Description of the task:
Transcribe the listing below in full, keeping every line exactly as it is.

Study material:
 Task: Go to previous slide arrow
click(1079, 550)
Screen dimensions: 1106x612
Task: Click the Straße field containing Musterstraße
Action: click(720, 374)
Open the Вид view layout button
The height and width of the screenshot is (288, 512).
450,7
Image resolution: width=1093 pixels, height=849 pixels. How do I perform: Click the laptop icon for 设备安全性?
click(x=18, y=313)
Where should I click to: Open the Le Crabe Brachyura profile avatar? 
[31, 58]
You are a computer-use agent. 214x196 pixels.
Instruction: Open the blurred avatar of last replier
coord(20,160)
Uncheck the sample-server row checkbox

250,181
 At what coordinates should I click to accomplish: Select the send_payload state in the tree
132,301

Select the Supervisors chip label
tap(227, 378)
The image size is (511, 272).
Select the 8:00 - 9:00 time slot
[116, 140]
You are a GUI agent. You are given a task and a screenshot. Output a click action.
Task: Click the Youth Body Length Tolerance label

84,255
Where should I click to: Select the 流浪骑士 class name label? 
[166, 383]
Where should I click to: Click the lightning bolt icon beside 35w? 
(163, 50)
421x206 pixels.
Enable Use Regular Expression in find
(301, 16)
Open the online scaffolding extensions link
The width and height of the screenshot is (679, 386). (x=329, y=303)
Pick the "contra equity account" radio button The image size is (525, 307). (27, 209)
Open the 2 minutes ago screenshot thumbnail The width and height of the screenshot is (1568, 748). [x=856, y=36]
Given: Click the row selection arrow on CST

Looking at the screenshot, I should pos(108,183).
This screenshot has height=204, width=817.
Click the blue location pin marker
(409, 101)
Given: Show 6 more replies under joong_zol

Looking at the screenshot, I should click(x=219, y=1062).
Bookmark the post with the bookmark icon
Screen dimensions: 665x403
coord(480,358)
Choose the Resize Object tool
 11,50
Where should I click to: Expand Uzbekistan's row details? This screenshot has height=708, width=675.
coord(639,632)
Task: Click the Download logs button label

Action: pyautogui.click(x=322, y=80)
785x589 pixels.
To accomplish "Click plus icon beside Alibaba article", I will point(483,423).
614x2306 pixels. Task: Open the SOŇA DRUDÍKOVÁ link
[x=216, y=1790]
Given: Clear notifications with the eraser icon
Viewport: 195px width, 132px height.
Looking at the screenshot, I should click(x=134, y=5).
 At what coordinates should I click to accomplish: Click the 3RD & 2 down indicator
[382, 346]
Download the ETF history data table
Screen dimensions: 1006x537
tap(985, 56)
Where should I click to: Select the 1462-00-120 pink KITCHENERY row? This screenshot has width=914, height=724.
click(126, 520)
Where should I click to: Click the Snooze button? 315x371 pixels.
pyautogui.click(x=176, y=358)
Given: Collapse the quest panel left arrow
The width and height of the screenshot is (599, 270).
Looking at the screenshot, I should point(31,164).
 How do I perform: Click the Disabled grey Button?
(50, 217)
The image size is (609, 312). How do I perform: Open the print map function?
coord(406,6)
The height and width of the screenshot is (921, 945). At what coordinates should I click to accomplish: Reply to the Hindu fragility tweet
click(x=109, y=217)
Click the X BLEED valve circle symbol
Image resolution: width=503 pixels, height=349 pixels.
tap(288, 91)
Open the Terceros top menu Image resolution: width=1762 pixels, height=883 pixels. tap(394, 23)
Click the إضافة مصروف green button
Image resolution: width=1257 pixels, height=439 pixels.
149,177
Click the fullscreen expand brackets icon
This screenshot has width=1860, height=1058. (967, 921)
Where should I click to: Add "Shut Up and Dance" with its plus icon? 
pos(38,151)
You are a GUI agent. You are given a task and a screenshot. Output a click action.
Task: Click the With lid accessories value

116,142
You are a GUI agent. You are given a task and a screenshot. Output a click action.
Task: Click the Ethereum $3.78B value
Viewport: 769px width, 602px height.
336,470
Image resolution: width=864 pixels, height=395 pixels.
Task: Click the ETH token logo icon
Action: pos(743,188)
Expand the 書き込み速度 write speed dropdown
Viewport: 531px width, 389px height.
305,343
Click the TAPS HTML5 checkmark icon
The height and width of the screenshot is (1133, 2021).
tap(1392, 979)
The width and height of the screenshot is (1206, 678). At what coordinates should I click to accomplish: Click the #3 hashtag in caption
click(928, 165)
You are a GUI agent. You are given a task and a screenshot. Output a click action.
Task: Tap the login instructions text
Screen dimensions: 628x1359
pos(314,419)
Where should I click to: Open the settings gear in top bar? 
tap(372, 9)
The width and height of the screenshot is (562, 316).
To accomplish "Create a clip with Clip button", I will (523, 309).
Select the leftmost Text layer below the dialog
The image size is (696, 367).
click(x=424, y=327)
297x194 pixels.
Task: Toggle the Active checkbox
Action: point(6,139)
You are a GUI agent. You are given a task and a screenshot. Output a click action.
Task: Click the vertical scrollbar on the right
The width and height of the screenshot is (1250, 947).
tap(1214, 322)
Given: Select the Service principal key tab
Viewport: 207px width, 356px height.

Response below:
 Task: Go to previous slide arrow
click(1079, 550)
Screen dimensions: 1106x612
Task: Click the Straße field containing Musterstraße
Action: click(720, 374)
Open the Вид view layout button
The height and width of the screenshot is (288, 512).
450,7
Image resolution: width=1093 pixels, height=849 pixels. How do I perform: Click the laptop icon for 设备安全性?
click(x=18, y=313)
Where should I click to: Open the Le Crabe Brachyura profile avatar? 
[31, 58]
You are a computer-use agent. 214x196 pixels.
Instruction: Open the blurred avatar of last replier
coord(20,160)
Uncheck the sample-server row checkbox

250,181
 At what coordinates should I click to accomplish: Select the send_payload state in the tree
132,301

Select the Supervisors chip label
tap(227, 378)
The image size is (511, 272).
Select the 8:00 - 9:00 time slot
[116, 140]
You are a GUI agent. You are given a task and a screenshot. Output a click action.
Task: Click the Youth Body Length Tolerance label

84,255
Where should I click to: Select the 流浪骑士 class name label? 
[166, 383]
Where should I click to: Click the lightning bolt icon beside 35w? 
(163, 50)
421x206 pixels.
Enable Use Regular Expression in find
(301, 16)
Open the online scaffolding extensions link
The width and height of the screenshot is (679, 386). (x=329, y=303)
Pick the "contra equity account" radio button The image size is (525, 307). (27, 209)
Open the 2 minutes ago screenshot thumbnail The width and height of the screenshot is (1568, 748). [x=856, y=36]
Given: Click the row selection arrow on CST

Looking at the screenshot, I should pos(108,183).
This screenshot has height=204, width=817.
Click the blue location pin marker
(409, 101)
Given: Show 6 more replies under joong_zol

Looking at the screenshot, I should click(x=219, y=1062).
Bookmark the post with the bookmark icon
Screen dimensions: 665x403
coord(480,358)
Choose the Resize Object tool
 11,50
Where should I click to: Expand Uzbekistan's row details? This screenshot has height=708, width=675.
coord(639,632)
Task: Click the Download logs button label

Action: pyautogui.click(x=322, y=80)
785x589 pixels.
To accomplish "Click plus icon beside Alibaba article", I will point(483,423).
614x2306 pixels. Task: Open the SOŇA DRUDÍKOVÁ link
[x=216, y=1790]
Given: Clear notifications with the eraser icon
Viewport: 195px width, 132px height.
Looking at the screenshot, I should click(x=134, y=5).
 At what coordinates should I click to accomplish: Click the 3RD & 2 down indicator
[382, 346]
Download the ETF history data table
Screen dimensions: 1006x537
tap(985, 56)
Where should I click to: Select the 1462-00-120 pink KITCHENERY row? This screenshot has width=914, height=724.
click(126, 520)
Where should I click to: Click the Snooze button? 315x371 pixels.
pyautogui.click(x=176, y=358)
Given: Collapse the quest panel left arrow
The width and height of the screenshot is (599, 270).
Looking at the screenshot, I should point(31,164).
 How do I perform: Click the Disabled grey Button?
(50, 217)
The image size is (609, 312). How do I perform: Open the print map function?
coord(406,6)
The height and width of the screenshot is (921, 945). At what coordinates should I click to accomplish: Reply to the Hindu fragility tweet
click(x=109, y=217)
Click the X BLEED valve circle symbol
Image resolution: width=503 pixels, height=349 pixels.
tap(288, 91)
Open the Terceros top menu Image resolution: width=1762 pixels, height=883 pixels. tap(394, 23)
Click the إضافة مصروف green button
Image resolution: width=1257 pixels, height=439 pixels.
149,177
Click the fullscreen expand brackets icon
This screenshot has width=1860, height=1058. (967, 921)
Where should I click to: Add "Shut Up and Dance" with its plus icon? 
pos(38,151)
You are a GUI agent. You are given a task and a screenshot. Output a click action.
Task: Click the With lid accessories value

116,142
You are a GUI agent. You are given a task and a screenshot. Output a click action.
Task: Click the Ethereum $3.78B value
Viewport: 769px width, 602px height.
336,470
Image resolution: width=864 pixels, height=395 pixels.
Task: Click the ETH token logo icon
Action: pos(743,188)
Expand the 書き込み速度 write speed dropdown
Viewport: 531px width, 389px height.
305,343
Click the TAPS HTML5 checkmark icon
The height and width of the screenshot is (1133, 2021).
tap(1392, 979)
The width and height of the screenshot is (1206, 678). At what coordinates should I click to accomplish: Click the #3 hashtag in caption
click(928, 165)
You are a GUI agent. You are given a task and a screenshot. Output a click action.
Task: Tap the login instructions text
Screen dimensions: 628x1359
pos(314,419)
Where should I click to: Open the settings gear in top bar? 
tap(372, 9)
The width and height of the screenshot is (562, 316).
To accomplish "Create a clip with Clip button", I will (523, 309).
Select the leftmost Text layer below the dialog
The image size is (696, 367).
click(x=424, y=327)
297x194 pixels.
Task: Toggle the Active checkbox
Action: point(6,139)
You are a GUI agent. You are given a task and a screenshot. Output a click action.
Task: Click the vertical scrollbar on the right
The width and height of the screenshot is (1250, 947).
tap(1214, 322)
Given: Select the Service principal key tab
Viewport: 207px width, 356px height.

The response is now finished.